What hydrodynamical simulations tell us about the radial properties of the stellar populations in Ellipticals

TL;DR

This study uses hydrodynamical simulations with detailed chemical evolution to explore the formation and radial metallicity variations in elliptical galaxies, successfully reproducing key observed relations and gradients.

Contribution

Introduces a new gas dynamical model that reproduces metallicity, color-magnitude, and [alpha/Fe] gradients in elliptical galaxies, revealing outside-in formation.

Findings

Galaxies form outside-in with rapid outer gas accretion and star formation.

Model reproduces observed mass-metallicity and color-magnitude relations.

Radial [alpha/Fe] gradients can be positive or negative, matching observations.

Abstract

Elliptical galaxies probably host the most metal rich stellar populations in the Universe.
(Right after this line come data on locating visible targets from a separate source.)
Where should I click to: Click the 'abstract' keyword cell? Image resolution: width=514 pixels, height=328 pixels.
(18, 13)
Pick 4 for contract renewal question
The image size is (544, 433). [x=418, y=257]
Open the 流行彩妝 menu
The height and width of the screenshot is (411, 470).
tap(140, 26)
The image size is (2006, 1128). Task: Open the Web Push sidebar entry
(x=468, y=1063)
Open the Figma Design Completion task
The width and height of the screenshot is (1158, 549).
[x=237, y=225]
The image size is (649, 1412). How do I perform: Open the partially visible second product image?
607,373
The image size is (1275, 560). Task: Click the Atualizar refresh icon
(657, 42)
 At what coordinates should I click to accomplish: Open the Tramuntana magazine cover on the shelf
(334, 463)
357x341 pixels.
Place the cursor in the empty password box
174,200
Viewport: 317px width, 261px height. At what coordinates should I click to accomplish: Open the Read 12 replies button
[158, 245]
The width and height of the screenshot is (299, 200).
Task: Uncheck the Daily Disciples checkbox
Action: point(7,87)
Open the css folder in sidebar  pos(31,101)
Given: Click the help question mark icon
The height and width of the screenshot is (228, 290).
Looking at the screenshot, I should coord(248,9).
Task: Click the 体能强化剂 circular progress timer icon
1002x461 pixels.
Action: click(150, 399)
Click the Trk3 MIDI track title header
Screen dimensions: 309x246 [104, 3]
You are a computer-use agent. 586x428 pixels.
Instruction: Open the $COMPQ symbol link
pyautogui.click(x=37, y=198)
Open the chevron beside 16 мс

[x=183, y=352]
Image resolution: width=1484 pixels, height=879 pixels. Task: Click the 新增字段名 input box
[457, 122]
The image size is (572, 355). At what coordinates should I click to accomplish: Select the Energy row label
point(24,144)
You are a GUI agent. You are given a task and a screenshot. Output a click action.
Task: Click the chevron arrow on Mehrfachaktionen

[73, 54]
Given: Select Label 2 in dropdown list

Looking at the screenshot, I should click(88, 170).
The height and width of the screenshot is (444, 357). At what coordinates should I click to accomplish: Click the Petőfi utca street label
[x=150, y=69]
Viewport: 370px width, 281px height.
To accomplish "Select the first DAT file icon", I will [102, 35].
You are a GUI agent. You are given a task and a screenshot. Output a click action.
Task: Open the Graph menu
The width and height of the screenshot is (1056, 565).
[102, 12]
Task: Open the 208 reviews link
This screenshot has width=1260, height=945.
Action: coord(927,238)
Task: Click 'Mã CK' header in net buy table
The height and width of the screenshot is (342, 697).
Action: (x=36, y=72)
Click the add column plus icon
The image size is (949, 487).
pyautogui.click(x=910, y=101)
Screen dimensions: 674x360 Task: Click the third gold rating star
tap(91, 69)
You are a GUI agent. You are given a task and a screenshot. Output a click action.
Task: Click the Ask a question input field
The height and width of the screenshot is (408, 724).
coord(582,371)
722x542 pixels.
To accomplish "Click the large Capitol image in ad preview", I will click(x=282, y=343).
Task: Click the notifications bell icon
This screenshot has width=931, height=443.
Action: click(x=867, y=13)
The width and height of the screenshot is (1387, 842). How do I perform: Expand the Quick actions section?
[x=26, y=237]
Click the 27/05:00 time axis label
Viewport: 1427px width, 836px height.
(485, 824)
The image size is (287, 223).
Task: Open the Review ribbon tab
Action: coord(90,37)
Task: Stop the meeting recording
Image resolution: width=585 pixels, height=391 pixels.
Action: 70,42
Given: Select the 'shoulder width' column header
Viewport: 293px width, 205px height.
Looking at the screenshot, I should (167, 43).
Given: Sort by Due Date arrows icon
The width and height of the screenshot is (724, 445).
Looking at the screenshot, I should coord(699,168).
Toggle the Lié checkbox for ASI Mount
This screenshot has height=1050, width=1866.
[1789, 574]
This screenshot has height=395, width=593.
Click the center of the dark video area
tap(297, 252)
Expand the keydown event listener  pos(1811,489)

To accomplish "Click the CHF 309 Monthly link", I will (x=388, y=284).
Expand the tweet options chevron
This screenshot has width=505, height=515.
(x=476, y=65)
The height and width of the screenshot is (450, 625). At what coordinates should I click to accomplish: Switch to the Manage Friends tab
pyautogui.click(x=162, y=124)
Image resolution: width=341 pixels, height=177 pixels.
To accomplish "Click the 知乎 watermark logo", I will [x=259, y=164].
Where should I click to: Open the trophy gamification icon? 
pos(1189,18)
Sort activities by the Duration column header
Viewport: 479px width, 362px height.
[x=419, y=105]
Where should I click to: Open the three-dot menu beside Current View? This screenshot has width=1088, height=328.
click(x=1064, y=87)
The processes leading to both the formation and the evolution of such stars are discussed by means of a new gas dynamical model which implements detailed chemical evolution prescriptions. Moreover, the radial variations in the metallicity distribution of these stars are investigated by means of G-dwarf-like diagrams. By comparing model predictions with observations, we derive a picture of galaxy formation in which the higher is the mass of the galaxy, the shorter are the infall and the star formation timescales. The galaxies seem to have formed outside-in, namely the most external regions accrete gas, form stars and develop a galactic wind very quickly (a few Myr) compared to the central core, where the star formation can last up to 1 Gyr. We show for the first time a model able in reproducing the mass-metallicity and the color-magnitude relations as well as the radial metallicity gradient, and, at the same time, the observed either positive or negative slopes in the [alpha/Fe] abundace ratio gradient in stars.